■ PROBLEM REQUIREMENTS
Your answer must be the exact lines below, starting with the line with "Click the cube" and going on through the line with "You are a GUI", both included, with no pictures.

==== DATA EXTRACTS

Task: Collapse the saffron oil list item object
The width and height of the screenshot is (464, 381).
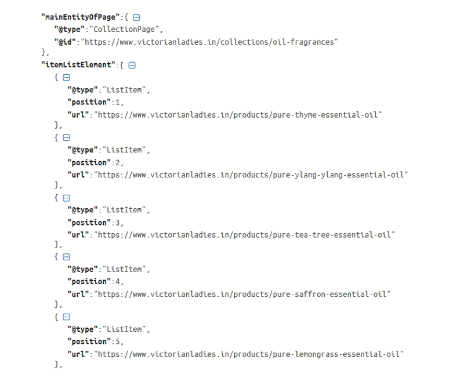Action: [66, 257]
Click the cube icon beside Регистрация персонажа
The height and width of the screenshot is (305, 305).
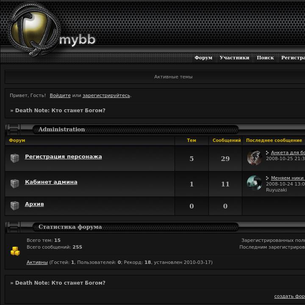click(15, 158)
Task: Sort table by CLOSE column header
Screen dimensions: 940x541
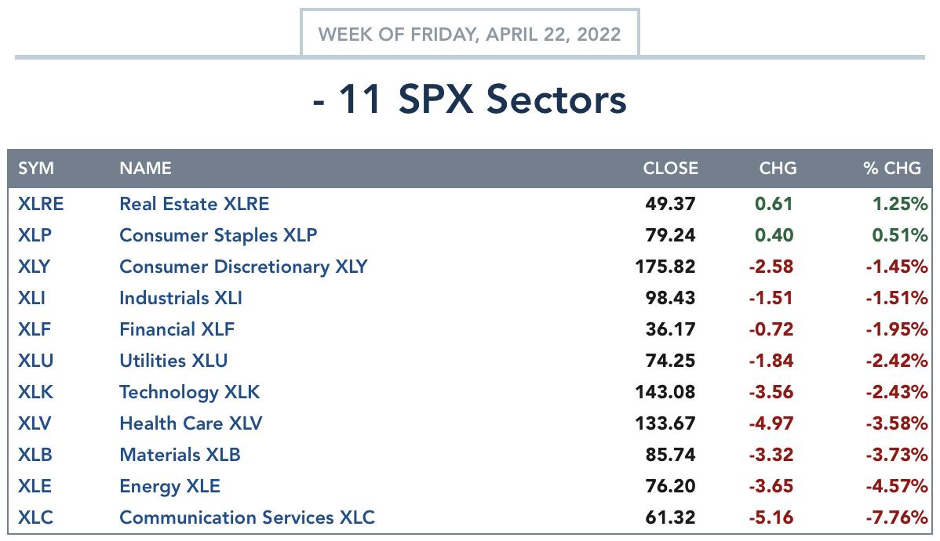Action: click(x=670, y=169)
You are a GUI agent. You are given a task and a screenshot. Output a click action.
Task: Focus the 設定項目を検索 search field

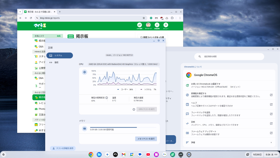coord(229,56)
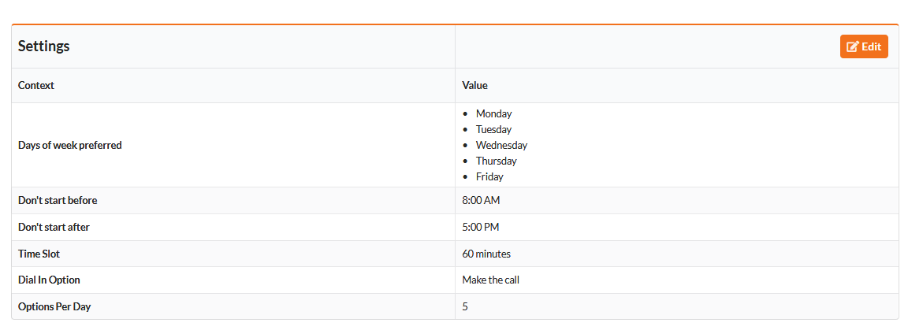
Task: Select the Make the call value
Action: (490, 280)
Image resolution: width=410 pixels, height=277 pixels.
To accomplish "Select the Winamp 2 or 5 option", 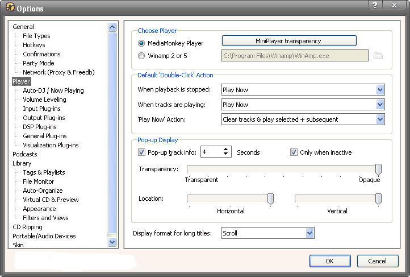I will pyautogui.click(x=141, y=56).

========

■ ANSWER SPACE
Click the cube icon beside Регистрация персонажа
The height and width of the screenshot is (305, 305).
click(15, 158)
Task: Sort table by CLOSE column header
Screen dimensions: 940x541
Action: click(x=670, y=169)
You are a GUI agent. You are given a task and a screenshot. Output a click action.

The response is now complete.